Both May and his lone continuing bandmate, drummer Roger Taylor, agreed in a recent conversations with Classic Rock magazine that Mercury's stage persona belied his role as the band's chief diplomat.
If left to their own devices, May and Taylor agree they would probably have broken up Queen within a few years.
The two say they bickered constantly in the old days about "anything and nothing."
"It’s funny, because if had been just me and Roger we would never have stuck together," May said. "Even though we’re so well aligned in some respects, we’re diametrically opposite in everything else. There’s not a single subject we don’t have opposite opinions about."
But when May and Taylor were at an impasse, Freddie had a way of bringing them back together. "Freddie was the great peacemaker," Taylor said.

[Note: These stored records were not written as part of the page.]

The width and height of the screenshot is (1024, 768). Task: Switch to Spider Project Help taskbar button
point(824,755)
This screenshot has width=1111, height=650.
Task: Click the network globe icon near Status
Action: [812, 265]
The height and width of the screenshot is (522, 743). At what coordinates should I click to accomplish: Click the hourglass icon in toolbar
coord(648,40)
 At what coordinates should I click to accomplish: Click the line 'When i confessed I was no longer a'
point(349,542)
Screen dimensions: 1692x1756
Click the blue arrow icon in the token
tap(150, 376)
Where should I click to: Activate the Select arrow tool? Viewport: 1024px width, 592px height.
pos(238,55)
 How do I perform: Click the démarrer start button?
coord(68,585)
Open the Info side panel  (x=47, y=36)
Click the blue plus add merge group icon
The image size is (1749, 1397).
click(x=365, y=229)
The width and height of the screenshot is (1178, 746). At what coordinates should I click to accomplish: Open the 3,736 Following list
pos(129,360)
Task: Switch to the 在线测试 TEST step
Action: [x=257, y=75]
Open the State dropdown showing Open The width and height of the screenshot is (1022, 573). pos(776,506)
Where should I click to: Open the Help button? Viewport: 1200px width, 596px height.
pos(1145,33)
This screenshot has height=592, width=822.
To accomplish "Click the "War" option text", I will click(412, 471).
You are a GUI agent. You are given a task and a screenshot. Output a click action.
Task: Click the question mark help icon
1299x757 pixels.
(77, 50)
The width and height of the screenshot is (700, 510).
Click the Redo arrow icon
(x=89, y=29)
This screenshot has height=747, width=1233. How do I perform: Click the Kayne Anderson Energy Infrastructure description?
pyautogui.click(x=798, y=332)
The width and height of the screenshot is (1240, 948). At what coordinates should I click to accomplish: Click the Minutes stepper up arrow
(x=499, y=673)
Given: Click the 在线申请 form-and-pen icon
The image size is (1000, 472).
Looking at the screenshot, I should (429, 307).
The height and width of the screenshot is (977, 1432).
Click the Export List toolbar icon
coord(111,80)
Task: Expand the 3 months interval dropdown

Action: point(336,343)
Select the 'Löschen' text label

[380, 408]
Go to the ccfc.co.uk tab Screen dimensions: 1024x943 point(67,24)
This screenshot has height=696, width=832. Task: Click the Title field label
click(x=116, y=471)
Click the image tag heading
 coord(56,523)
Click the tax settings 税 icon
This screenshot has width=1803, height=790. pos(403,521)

Queen quietly celebrated its Golden Anniversary recently. May and Tayor weren't interested in making a big to-do about it, since the last 30 have been without Mercury, who passed away in 1991 due to complications from HIV/AIDS.
"We just kind of didn't want to harp on it," May told Express U.K. "We just thought, 'Let's just celebrate the fact that we're still creative.' I think also...because Freddie's not here it changes our feelings a little bit. There's always going to be that little bit of...reticence in a sense."
Queen completed its classic lineup in February of 1971 when bassist John Deacon joined the band. Deacon, who wrote or co-wrote Queen classics like "Under Pressure," "Another One Bites the Dust," I Want to Break Free" and "You're My Best Friend," retired from music altogether a few years after Mercury's death.
While the attrition weighs on May and Taylor, the guitarist emphasized that the duo remains proud of their recent years collaborating with frontman Adam Lambert and the fact that their work together has kept Queen's music alive for new generations.
"And it's great that we can own our own legacy, own our own material and keep it alive rather than it being a museum piece or fossil," May said.